The “China Shadow Banking Report” (中国影子银行报告) issued by CBIRC highlights the need to “establish and improve sustained regulatory systems for shadow banking,” with specific focal points including:

  1. Improvements to statistical monitoring, including prompt and dynamic assessment of the scope and forms of shadow banking, as well as risk developments and changes to risk levels;
  2. Strict prevention of rebounds or resurgences in shadow banking;
  3. Establishment of risk separation – with a focus on clarifying distinctions between publicly offered and privately offered products, on-balance sheet and off-balance sheet operations, and entrusted and own operations. The establishment of corresponding firewalls, and strict prevention of reciprocal risk contagion and overlap;
  4. Improvements to regulatory systems, including i) ensuring full coverage regulation, without any regulatory “gaps” or “blind spots,” and the inclusion of all shadow banking activities within the purview of regulation; ii) unification of regulatory standards for the same types of institutions and products, and reductions in arbitrage via “empty” transfers of funds; iii) improvements to shadow banking risk categorisation and risk weighting, and standards for provisions coverage;
  5. Prudential undertaking of comprehensive operations.
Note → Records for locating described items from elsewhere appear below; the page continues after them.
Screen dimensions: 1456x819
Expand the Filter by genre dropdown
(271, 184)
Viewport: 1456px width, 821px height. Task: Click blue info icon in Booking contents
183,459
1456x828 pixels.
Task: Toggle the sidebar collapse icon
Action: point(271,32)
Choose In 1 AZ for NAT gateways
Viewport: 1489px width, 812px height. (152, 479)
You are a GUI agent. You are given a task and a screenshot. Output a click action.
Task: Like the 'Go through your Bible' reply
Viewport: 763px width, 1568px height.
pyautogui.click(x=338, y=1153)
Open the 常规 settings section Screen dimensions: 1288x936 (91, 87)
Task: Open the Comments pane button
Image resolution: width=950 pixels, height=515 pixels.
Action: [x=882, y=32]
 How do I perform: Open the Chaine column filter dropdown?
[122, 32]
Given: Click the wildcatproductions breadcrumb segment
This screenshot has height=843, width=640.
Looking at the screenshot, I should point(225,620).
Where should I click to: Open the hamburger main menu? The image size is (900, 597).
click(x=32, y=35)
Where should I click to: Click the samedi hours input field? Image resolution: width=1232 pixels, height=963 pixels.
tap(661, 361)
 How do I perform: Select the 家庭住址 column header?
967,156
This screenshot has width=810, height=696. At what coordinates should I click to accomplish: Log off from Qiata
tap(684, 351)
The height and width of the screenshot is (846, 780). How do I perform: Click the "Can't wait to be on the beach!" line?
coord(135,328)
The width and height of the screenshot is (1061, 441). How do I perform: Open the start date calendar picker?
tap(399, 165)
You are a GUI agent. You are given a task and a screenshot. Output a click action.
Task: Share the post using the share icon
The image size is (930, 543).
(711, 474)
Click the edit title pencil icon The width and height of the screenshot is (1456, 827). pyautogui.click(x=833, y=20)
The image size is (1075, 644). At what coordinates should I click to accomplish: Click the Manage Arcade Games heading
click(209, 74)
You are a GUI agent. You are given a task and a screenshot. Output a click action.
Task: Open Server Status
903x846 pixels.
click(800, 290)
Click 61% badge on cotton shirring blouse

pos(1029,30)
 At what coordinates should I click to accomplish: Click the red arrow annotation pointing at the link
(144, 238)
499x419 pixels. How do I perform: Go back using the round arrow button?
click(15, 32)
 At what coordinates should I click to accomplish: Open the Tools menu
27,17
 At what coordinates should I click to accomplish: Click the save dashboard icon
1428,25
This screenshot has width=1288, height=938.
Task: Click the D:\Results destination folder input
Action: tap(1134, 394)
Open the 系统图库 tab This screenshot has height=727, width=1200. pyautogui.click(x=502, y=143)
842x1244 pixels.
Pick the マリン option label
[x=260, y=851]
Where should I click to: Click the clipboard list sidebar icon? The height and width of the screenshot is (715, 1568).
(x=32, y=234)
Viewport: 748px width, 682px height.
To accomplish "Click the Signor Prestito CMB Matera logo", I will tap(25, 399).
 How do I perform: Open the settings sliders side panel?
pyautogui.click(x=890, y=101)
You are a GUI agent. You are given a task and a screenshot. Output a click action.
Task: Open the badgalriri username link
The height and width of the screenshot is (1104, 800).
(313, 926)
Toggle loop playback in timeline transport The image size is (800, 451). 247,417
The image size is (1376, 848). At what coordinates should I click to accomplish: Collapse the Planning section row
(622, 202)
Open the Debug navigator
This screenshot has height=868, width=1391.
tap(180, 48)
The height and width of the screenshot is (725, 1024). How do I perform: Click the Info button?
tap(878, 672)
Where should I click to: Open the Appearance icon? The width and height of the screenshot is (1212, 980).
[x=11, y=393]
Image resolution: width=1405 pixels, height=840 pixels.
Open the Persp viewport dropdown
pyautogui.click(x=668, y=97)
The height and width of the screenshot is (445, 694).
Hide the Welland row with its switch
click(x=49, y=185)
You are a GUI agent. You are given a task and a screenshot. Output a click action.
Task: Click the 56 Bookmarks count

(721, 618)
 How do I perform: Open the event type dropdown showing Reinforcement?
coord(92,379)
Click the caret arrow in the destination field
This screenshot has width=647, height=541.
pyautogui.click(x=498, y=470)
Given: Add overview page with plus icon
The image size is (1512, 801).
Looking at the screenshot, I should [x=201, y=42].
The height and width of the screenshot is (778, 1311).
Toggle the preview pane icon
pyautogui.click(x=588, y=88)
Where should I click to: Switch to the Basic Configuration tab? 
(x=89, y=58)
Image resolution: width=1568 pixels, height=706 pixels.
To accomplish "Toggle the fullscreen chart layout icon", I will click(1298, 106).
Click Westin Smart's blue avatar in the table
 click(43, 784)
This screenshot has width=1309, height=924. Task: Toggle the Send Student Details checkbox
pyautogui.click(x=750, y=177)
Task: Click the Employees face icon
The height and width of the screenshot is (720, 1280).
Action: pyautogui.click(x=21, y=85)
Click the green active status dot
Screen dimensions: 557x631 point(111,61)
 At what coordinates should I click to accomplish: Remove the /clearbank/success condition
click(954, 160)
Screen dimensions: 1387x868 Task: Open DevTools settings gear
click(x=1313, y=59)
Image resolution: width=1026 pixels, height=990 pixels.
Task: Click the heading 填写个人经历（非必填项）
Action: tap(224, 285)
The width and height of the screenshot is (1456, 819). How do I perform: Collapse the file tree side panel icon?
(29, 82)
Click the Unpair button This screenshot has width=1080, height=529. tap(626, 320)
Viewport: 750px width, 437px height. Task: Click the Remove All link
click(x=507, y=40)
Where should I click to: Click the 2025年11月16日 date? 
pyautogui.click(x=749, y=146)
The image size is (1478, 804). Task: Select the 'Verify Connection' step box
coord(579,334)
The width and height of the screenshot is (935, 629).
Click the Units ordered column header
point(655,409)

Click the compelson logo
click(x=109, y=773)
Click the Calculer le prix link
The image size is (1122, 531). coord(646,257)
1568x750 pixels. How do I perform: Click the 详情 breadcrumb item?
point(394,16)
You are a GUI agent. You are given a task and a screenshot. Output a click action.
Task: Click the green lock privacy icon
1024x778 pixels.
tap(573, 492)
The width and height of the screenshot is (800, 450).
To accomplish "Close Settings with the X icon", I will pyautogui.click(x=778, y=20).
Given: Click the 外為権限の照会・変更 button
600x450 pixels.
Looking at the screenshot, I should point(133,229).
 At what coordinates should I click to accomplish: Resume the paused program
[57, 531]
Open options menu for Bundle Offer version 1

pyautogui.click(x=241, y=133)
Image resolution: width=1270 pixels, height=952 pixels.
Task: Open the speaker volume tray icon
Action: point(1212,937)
The Report points out that Chinese shadow banking first began to see especially rapid growth after 2008, with annual increases rising to over 20%.

Since 2017 China’s financial regulators have sought to “defuse” the shadow banking sector, bringing broadly defined shadow banking down from a peak of 100.4 trillion yuan at the outset of 2017 to 84.8 trillion yuan as of the end of 2019, for a 16 trillion yuan reduction.

Over the same period higher risk, narrowly defined shadow banking fell to 39.14 trillion yuan, for a reduction of 12 trillion yuan compared to its historic peak.